Jezus mówi także o sobie, że jest pierwszym i ostatnim. On jest tym, który rozpoczyna i kończy wszystkie sprawy, przynajmniej te, które związane są z ludzkim zbawieniem. On pierwszy umarł i zmartwychwstał, On też dokończy dzieła zmartwychwzbudzenia z grobu wszystkich ludzi, nie pozostawiając w stanie snu śmierci ani jednej duszy. On pierwszy doznał cierpienia jako ofiarny baranek prowadzony na rzeź i w Nim dokona swojego mesjańskiego cierpienia ostatni z Jego naśladowców.
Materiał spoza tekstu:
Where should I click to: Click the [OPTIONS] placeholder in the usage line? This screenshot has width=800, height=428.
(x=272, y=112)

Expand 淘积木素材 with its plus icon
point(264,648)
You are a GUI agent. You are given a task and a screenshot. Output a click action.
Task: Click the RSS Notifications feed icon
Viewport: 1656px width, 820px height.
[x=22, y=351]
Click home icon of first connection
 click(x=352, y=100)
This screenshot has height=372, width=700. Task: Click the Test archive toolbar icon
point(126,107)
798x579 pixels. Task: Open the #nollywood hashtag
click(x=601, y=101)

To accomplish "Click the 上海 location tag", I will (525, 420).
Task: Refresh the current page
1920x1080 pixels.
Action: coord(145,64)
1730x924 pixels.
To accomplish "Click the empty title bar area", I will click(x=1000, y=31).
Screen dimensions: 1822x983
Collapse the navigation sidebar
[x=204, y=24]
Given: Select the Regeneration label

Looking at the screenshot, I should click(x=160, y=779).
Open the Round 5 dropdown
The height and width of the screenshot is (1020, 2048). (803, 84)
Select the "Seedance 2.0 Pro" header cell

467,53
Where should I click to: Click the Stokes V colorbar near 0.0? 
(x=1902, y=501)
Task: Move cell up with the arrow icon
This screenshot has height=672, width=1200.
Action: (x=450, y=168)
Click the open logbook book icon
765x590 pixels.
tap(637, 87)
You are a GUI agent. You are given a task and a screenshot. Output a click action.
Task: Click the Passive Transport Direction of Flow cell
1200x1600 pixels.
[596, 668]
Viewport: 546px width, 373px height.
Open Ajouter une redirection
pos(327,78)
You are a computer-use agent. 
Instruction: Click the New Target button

Smyrna to po grecku myrra. Ta gorzka żywica drzewa kamforowego ma właściwości bakteriobójcze i przeciwzapalne. Przy spalaniu wydaje miłą woń, a olejki eteryczne na bazie myrry używane są zarówno jako lekarstwo, jak i składnik perfum.
Gorycz myrry od starożytnych czasów kojarzona była symbolicznie z trudną, cierpką miłością i ogólnie z duchowym cierpieniem. Cierpienie zapobiega rozwijaniu się duchowych chorób, a także leczy te, które już się rozpoczęły. Cierpienie dla idei, zwłaszcza dla Boga i dla Chrystusa, dla prawdy, świętości i sprawiedliwości, jest także miłą wonią ofiary.
Wobec znaczenia tej nazwy nie ma nic dziwnego w tym, że smyrneński zbór został skojarzony ze szlachetnym, ofiarnym cierpieniem. Jezus pochwala ubóstwo smyrneńczyków, zapewniając ich, że i bez ziemskich dóbr są bogaci. Z uznaniem wyraża się o ich cierpliwości w znoszeniu obelg ze strony tych, którzy się mienią Żydami, ale w rzeczywistości stanowią synagogę Szatana.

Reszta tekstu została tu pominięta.